## Supplied data
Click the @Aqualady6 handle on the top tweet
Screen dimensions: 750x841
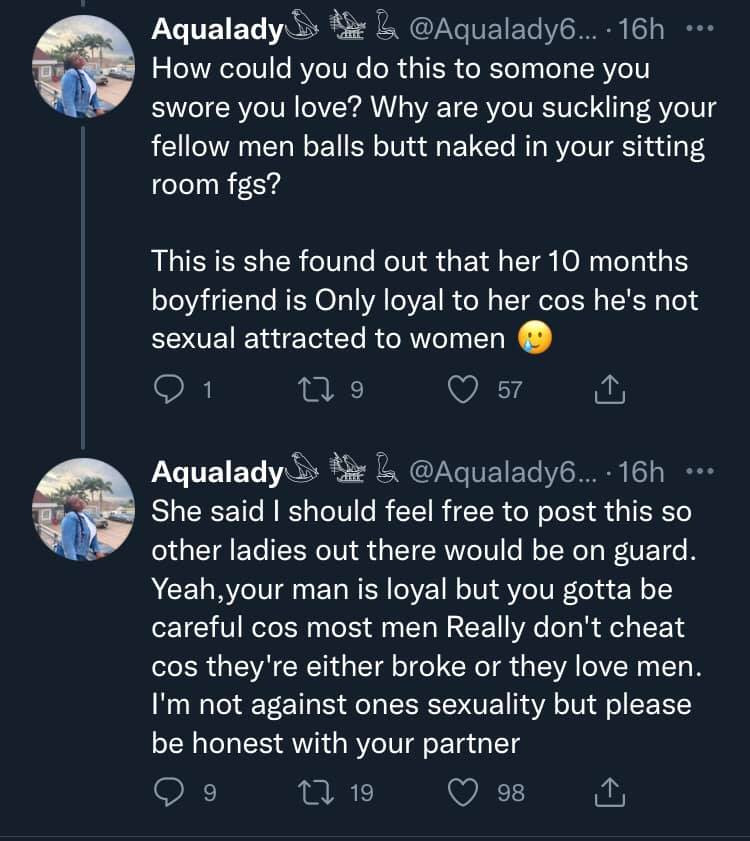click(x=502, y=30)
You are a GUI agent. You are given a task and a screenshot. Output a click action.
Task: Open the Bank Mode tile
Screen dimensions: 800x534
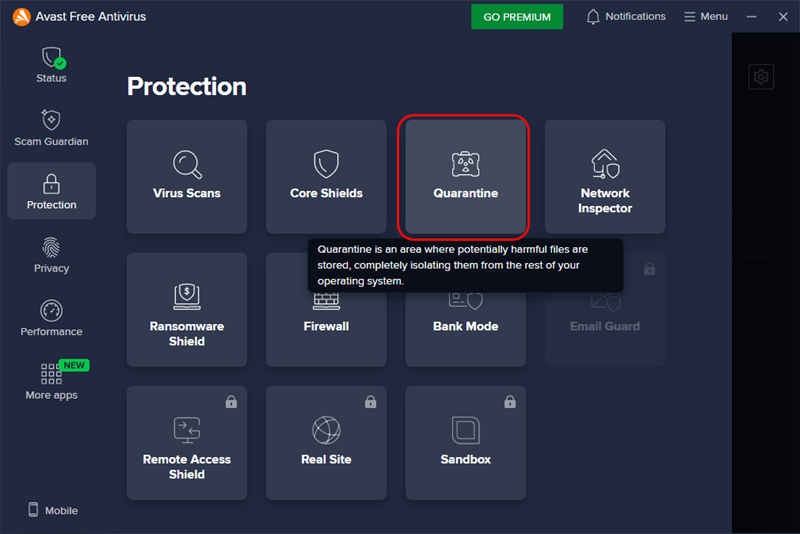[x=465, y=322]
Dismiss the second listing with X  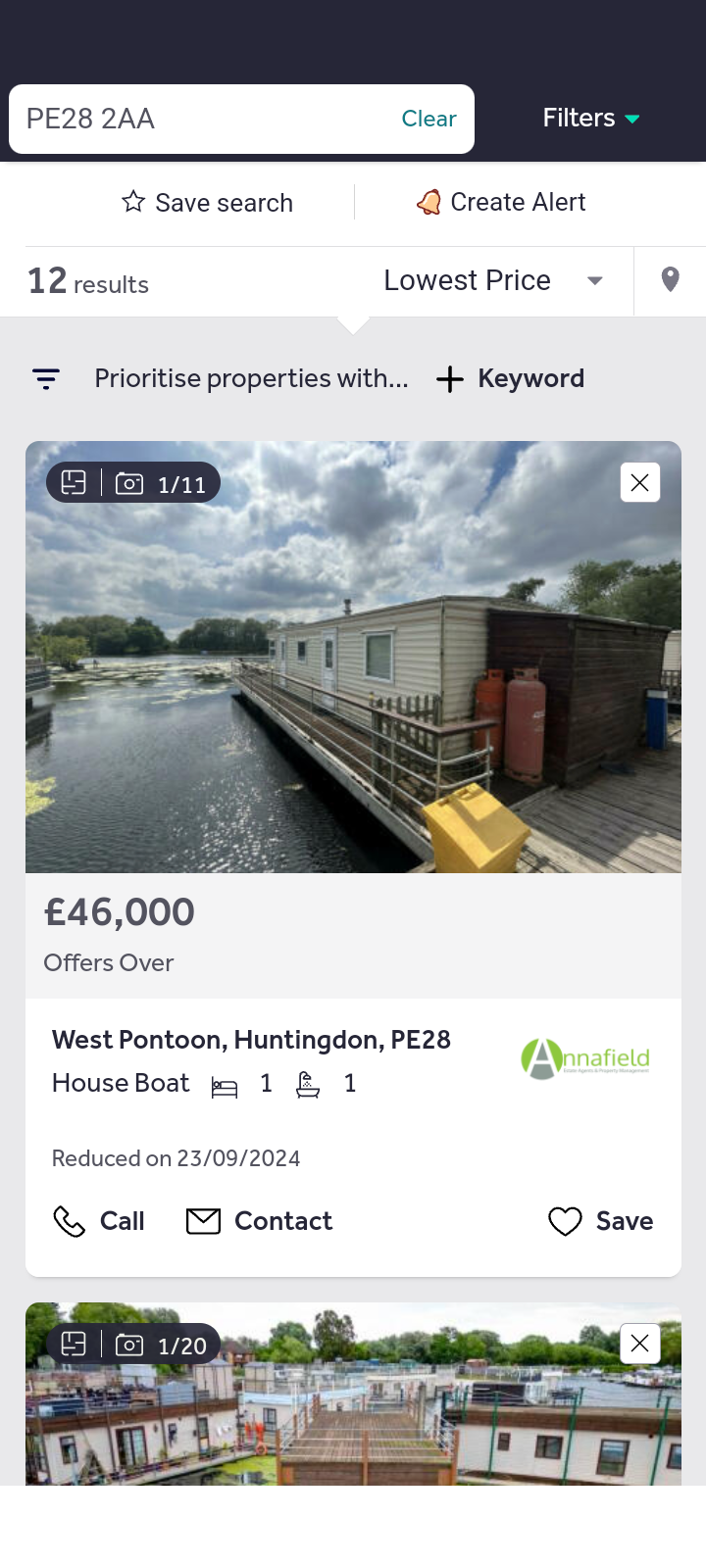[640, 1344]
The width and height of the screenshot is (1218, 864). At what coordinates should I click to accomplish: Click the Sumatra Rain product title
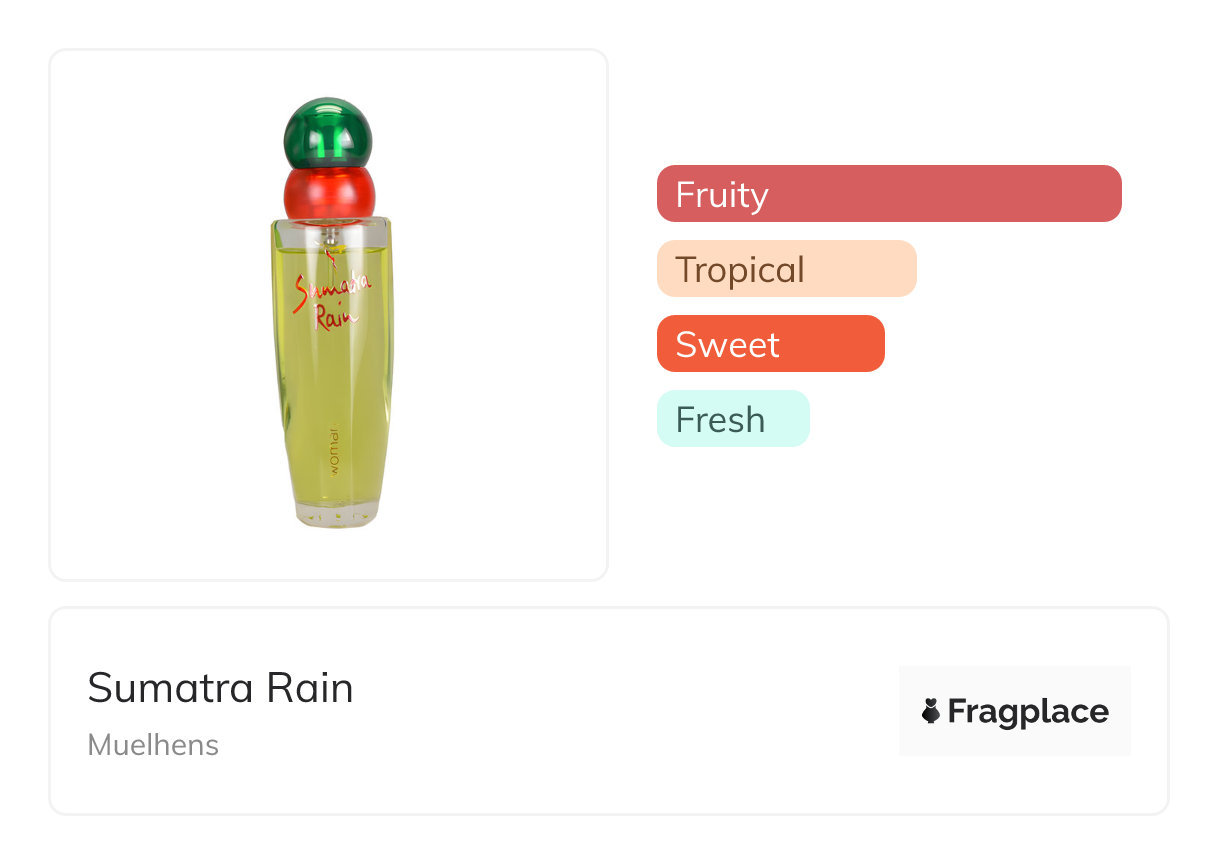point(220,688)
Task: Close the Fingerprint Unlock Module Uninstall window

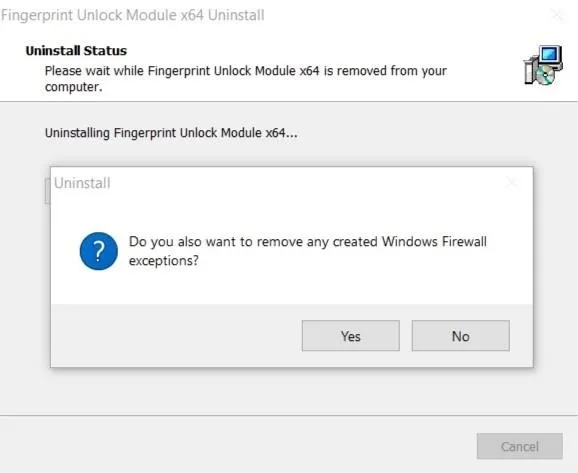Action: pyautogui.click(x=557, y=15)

## Problem
Lines before the one containing "Task: Close the" are not wanted; repeat that line and the rest of the listing exactly, leaving out pictures.

## Reply
Task: Close the Fingerprint Unlock Module Uninstall window

Action: pyautogui.click(x=557, y=15)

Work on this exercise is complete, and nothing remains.